How do you work together with the actors? 

SN: First we talked a lot about violence – what kind of violence did we experience, how did we react, what did that arouse or provoke? Now we work a lot with tasks: we invent some tasks and try to give the actors enough space to create a situation out of them with the help of their own ideas, thoughts and experiences.

What kind of tasks?

SN: We worked for example on the idea of pumping up the body – and from there we developed a sequence of movements. It started with a thought about this whole fitness studio culture and muscle constructions. We tried out repetitive processes as solos and observed what happens when you keep a repetitive movement going, and when the body starts to be tired. What kind of energy is contained in the body when it is alone or interacting with another person or with a group of 10.

IT: We try out different constellations – how the men interact together when you place one person against one group, one group against one person, two persons against each other, two against one… or, what is much more abstract: how can you get under your own skin?

Has anything in particular come out of it?

SN: Of course, all the time.
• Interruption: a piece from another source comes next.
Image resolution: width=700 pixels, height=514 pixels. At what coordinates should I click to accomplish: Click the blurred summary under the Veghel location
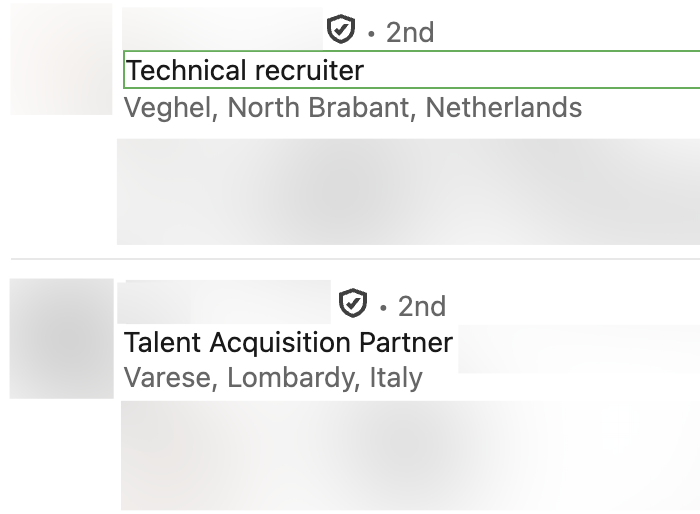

For example, at the moment, we observe almost self-aggressive movement patterns. The predisposition to endure a movement that hurts or is exhausting, because you have to maintain it for a long time. It’s like working out: it also creates those situations where people are alone and literally torturing themselves. Obviously people want it somehow, or they wouldn’t do it.

IT: And we are interested at how people look at that. 

SN: Yes, we create this ‘looking’ situation as well. The stage is covered with sand and people are sitting all around, it is kind of an arena situation, so it is a lot about watching and being watched – everyone sees everything, you see what is happening in the arena and you see what the others are looking at.

What made the two of you come back to sand as a material? 

IT: We really felt like working with sand again – it creates a frictional area that you have to fight against, it is not easy but that is what makes it interesting. It opens many possibilities that are not there with the normal ground. You cannot bury yourself or just fall or plunk on a normal ground. 

SN: It is interesting as a counterproductive material, it pulls the movement out instead of raising and helping it as a traditional dance floor would do. And it is perfect to deal with violence: it is a material that resists by itself and provokes aggressiveness as well. Anyone who’s played beach volleyball knows what I’m talking about!

Fallen: Sep 11-13, 16-17, 19-21, 24-25, 28-29, 20:30, open-air stage by the Maxim Gorki Theater, Am Festungsgraben 2, Mitte, S+U-Bhf Friedrichstr.